Patti Bridge lives in Georgetown and was vacationing in Gulf Shores, Alabama when Hurricane Sally hit.
“You could hear them outside, the winds,” Bridges said. “I got up and looked outside in the middle of the night, and I couldn’t even see out of the window because the wind was blowing the rain so hard against the window.”
It wasn’t until morning that she could see the aftermath.
Crews with Emergency Disaster Services in Lexington were already in the Lake Charles, Louisiana area following Hurricane Laura.
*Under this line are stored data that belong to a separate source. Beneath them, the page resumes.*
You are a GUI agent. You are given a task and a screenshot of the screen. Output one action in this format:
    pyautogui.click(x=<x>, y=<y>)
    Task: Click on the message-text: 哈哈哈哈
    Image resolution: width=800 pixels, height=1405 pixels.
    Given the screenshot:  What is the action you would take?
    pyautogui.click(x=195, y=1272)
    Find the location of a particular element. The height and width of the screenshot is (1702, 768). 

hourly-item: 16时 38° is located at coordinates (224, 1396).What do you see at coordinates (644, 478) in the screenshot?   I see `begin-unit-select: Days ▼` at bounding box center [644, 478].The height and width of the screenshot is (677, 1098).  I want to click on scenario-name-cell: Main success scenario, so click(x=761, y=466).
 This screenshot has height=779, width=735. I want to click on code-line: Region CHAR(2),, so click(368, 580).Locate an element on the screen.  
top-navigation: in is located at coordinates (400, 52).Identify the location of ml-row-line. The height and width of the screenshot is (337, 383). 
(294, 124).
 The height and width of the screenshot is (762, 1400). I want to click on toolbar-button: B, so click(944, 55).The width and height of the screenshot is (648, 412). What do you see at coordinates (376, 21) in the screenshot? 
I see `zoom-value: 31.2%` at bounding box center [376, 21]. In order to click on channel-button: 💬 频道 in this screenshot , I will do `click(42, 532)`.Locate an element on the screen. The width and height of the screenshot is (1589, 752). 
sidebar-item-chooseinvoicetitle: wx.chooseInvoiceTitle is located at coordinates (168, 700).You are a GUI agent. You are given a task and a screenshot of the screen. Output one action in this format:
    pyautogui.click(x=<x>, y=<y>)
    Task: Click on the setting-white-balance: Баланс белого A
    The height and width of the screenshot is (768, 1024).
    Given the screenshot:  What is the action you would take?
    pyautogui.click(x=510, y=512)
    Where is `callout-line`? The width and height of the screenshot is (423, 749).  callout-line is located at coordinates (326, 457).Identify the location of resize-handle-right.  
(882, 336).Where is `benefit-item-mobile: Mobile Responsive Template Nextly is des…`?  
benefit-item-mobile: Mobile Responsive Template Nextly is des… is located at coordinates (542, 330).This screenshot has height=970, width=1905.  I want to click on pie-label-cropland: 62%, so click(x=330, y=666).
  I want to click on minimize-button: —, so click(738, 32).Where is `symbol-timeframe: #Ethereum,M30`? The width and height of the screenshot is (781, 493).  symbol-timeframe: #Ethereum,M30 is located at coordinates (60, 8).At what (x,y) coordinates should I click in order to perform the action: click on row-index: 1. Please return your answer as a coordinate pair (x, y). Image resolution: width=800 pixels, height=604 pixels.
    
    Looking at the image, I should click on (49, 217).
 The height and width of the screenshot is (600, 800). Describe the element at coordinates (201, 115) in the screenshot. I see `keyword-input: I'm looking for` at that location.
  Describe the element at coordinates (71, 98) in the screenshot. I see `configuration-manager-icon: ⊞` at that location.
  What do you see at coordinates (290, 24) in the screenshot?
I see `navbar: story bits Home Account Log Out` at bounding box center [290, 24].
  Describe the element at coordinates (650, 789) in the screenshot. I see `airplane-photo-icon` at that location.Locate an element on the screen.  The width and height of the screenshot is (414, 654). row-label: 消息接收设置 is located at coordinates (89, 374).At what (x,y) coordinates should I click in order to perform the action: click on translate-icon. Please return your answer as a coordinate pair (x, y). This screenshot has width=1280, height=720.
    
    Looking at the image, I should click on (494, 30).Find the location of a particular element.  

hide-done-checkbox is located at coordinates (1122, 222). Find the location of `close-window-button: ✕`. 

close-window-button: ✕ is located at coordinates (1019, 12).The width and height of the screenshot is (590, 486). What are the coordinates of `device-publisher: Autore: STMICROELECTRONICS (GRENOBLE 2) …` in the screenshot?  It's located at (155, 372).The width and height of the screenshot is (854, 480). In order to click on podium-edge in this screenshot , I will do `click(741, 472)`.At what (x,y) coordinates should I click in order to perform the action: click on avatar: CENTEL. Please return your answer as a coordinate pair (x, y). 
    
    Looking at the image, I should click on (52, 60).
Now, they’ve got crews in four different states, including Alabama, providing meals and shelter for first responders working rescue missions and restoring power.
“One of the most devastating things that this hurricane is doing is it’s crawling through the area,” Director Matt Daley said. “Once it hit land with the velocity that it hit, now it’s moving as fast as you walk and it is just dumping water right now so we still have flash floods.”
Daley said EDS crews will likely be in the south until early October.
“What’s scary is there are four more storms behind Sally,” Daley said.
However, Bridges is hoping to leave as early as Thursday.
“We can’t get out now, so we’re waiting to see tomorrow whether the bridges will actually be opened,” Bridges said. “If they’re open we’ll probably head further inland because we don’t have water and electric.”
Daley said as of Wednesday night, there were still about 50,000 to 60,000 people without power because of Hurricane Sally.